MAPUSA: At 84-years old, Sara Varghese is something of a legend around Mapusa, where people call her the ‘Walking Nurse’. The monicker is well-earned, as Sara can be seen walking for kilometres at a stretch to make house visits to the people she serves- the poor, the elderly and the disabled. Despite her advanced age and frail legs, Sara religiously visits her patients to attend to their needs- be it insulin shots or dressing bed sores and wounds, villagers in the area breathe easy as the walking nurse is only a call away.
While Sara’s services are free of cost, it is her kind and gentle bedside manner that her patients swear by. When asked why she continues to work at a time when she should be enjoying retirement, Sara says she is unable to ignore her calling. “Only medicines are not sufficient to heal sick people; they also require kind words, nutritious food and prayers,” quips Sara, who lives off her pension and says she wants for nothing else.

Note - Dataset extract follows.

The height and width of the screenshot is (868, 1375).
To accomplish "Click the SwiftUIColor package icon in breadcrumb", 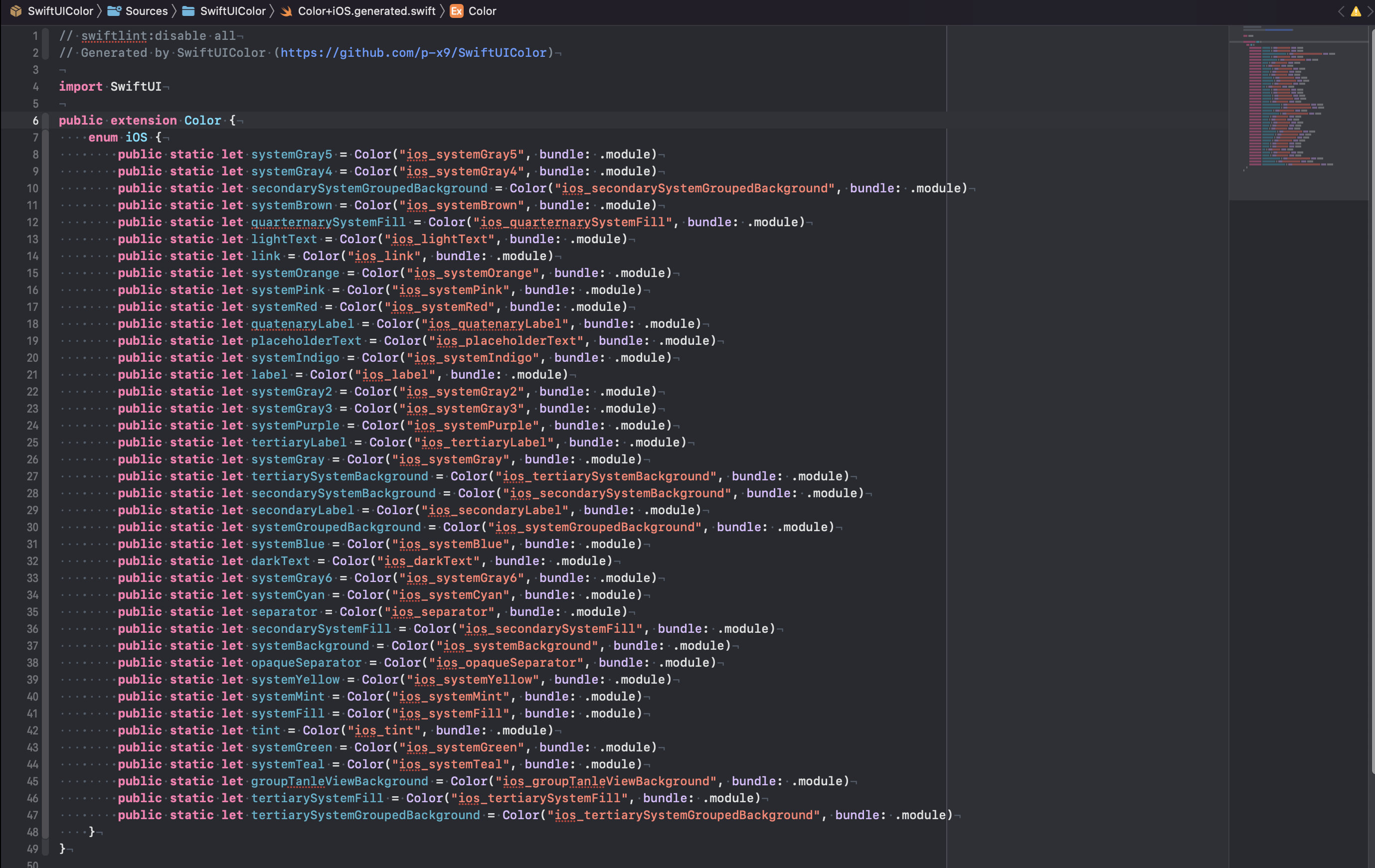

Originally from Kerala, Sara has lived in Goa since 1966, when she dropped in for a short visit to support her pregnant sister. “Staying back in Goa was never the plan, but it looks like it was my destiny,” she beams with her toothless smile. Sara Varghese followed in the footsteps of many young Malayali girls, when she decided to pursue a nursing course to become a lady health visitor and maternity health supervisor in a college in Indore. While she initially struggled to follow the Hindi-medium instruction, she topped her class in her final year, earning accolades for her outreach work in rural areas. “I had a tough time living in Madhya Pradesh, only because I was used to a diet of fish and rice and had landed up in the land of chapatis and vegetables,” she recalls, with a twinkle in her eye.
After a few months of living in Goa with her sister and Naval officer brother-in-law, Sara joined the Red Cross’ Old Goa facility as a nurse. A newspaper advertisement for a job at the Directorate of Health Services caught her eye, and she joined the Goa government as a village health nurse in the late 1960’s, serving various health centres, including Aldona, Cuncolim, Sanguem, Bicholim and Pernem throughout her long career.
Even with her long list of home-bound patients, Sara also provides and cares for six destitute people she has welcomed into her home- a couple of them are amputees and the others suffer from debilitating health conditions.
“They had nowhere to go, and were unable to work. I receive a decent pension, which is more than sufficient for all of us,” she says, cheerfully. “As long as I am able bodied, I will look after them. It gives me purpose in life,” says Sara.